A sample survey of patient records is being planned in a city that has 25 local mental health centers. The objective of the survey is to estimate the total number of patients who were given diazepam as part of their therapeutic regimen. The number of patients treated in each of the mental health centers is listed in the accompanying table. A sample of patients is to be selected by choosing a simple random sample of mental health centers and, within each sample mental health center, by choosing a subsample of patients. (Sampling of Populations p. 327)

The data for the 25 local mental health centers is below.

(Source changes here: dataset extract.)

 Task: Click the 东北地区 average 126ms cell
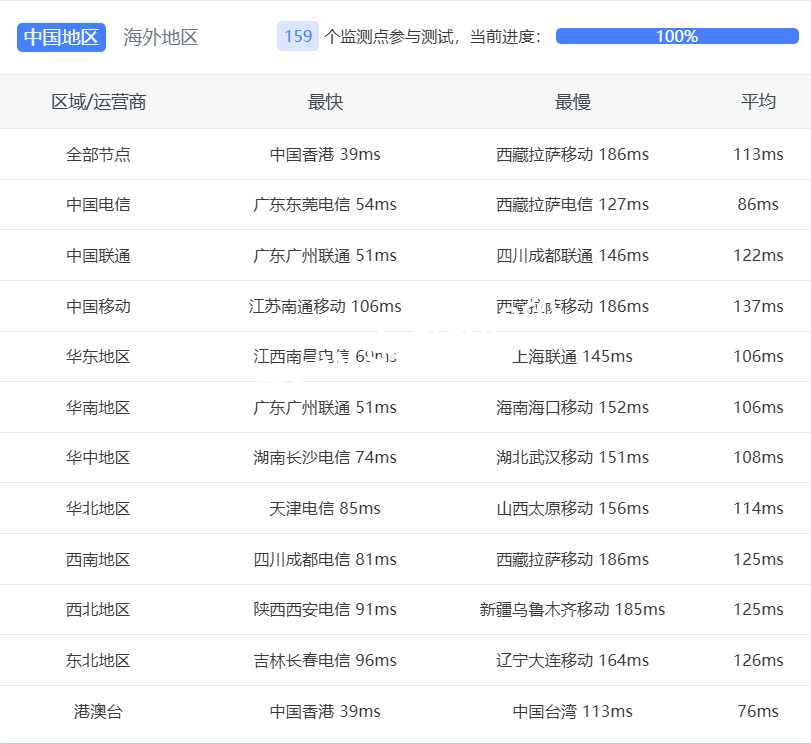click(757, 660)
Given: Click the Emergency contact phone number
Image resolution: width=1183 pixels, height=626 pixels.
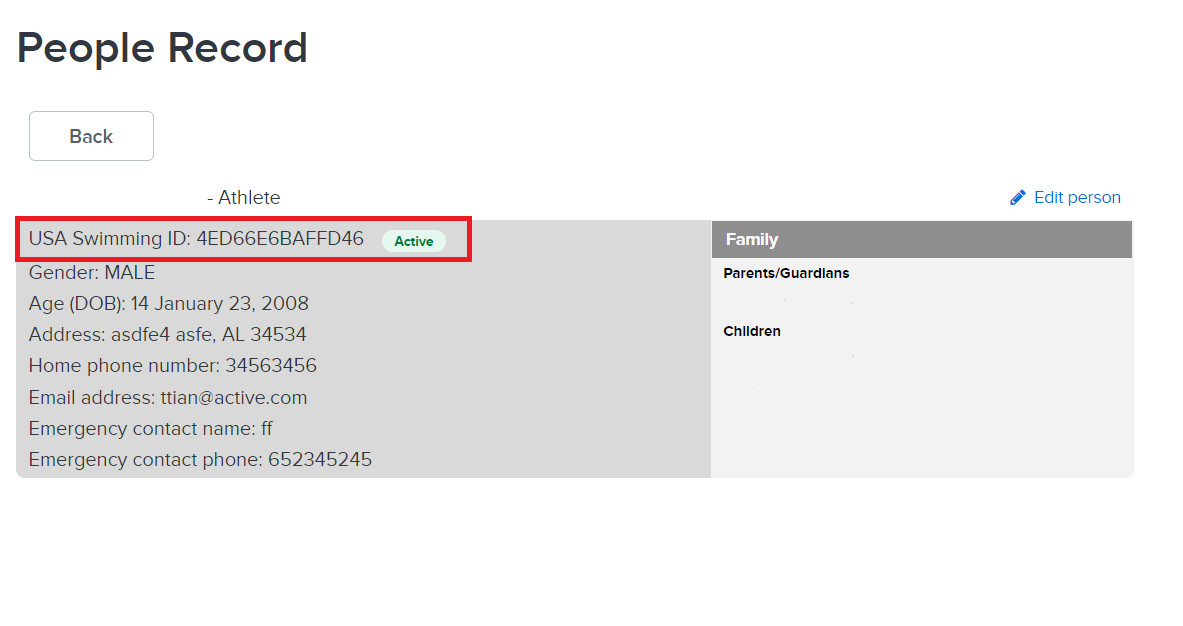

Throughout the following we’re going to provide estimates for the total number of patients in the 25 hospitals who were given diazepam, average number of patients per hospital who were given diazepam and population proportion of patients who were given diazepam.

```
number_patients <- c(491, 866, 188, 994, 209, 961, 834, 9820, 348,
246, 399, 175, 166, 672, 475, 439, 392, 584,
882, 424, 775, 262, 968, 586, 809)
health_center <- c(1:25)
cbind(health_center, number_patients)
```

A survey of 10% of all patients conducted the previous year in health centers 1, 3, 8, 12, and 15 yielded the following data:

```
# Survey data
health_center_surv <- c(1, 3, 8, 12, 15)
number_patients_surv <- c(46, 13, 942, 15, 42)
number_given_diazepan <- c(14, 5, 340, 1, 20)
cbind(health_center_surv, number_patients_surv, number_given_diazepan)
```

Here, we define the given variables.

```
N <- sum(number_patients) # population size
n <- sum(number_patients_surv) # sample population size
M <- length(number_patients) # number of hospitals
m <- length(number_patients_surv) # number of hospitals in survey
f <- m/M
# create quick function for zscore for future use
zscore <- function(x=.95){
if ( x==.99) {
return(2.576)
} else if ( x==.95) {
return(1.96)
} else if ( x==.9) {
return(1.645)
} else
return(1.96)
}
z = zscore(.99)
```

## a. Compute 99% CI for the population total

i.e., the total number of patients in the 25 hospitals who were given diazepam.

```
x_prime <- (M/m) * sum((number_patients[health_center_surv]/number_patients_surv)*number_given_diazepan)
margin_of_error <- z * (M/(sqrt(m)*f)) * sqrt((sum((number_given_diazepan - mean(number_given_diazepan))^2))/(m-1)) * sqrt((N-n)/N)
print(paste("The 99% CI for the population total is [",
x_prime - margin_of_error,",",
x_prime + margin_of_error,"]" ))
# "The 99% CI for the population total is [ -21546.3662822233 , 61586.0991903195 ]"
```

## b. Compute a 99% CI for X_bar.

i.e., average number of patients per hospital who were given diazepam

```
X_bar <- x_prime / M
margin_of_error_for_x_bar <- z * (1/(sqrt(m)*f)) * sqrt((sum((number_given_diazepan - mean(number_given_diazepan))^2))/(m-1)) * sqrt((N-n)/N)
print(paste("The 99% CI for the X_bar is [",
X_bar - margin_of_error_for_x_bar,",",
X_bar + margin_of_error_for_x_bar,"]" ))
```

## c. compute a 99% CI for X_2bar.

i.e., population proportion of patients who were given diazepam

```
X_2bar <- x_prime / N
margin_of_error_for_x_2bar <- z * (M/(N*sqrt(m)*f)) * sqrt((sum((number_given_diazepan - mean(number_given_diazepan))^2))/(m-1)) * sqrt((N-n)/N)
print(paste("The 99% CI for the X_bar is [",
X_2bar - margin_of_error_for_x_2bar,",",
X_2bar + margin_of_error_for_x_2bar,"]" ))
```

Overall, the interval estimates are quite large, and include 0. More data would be necessary to derive accurate estimates.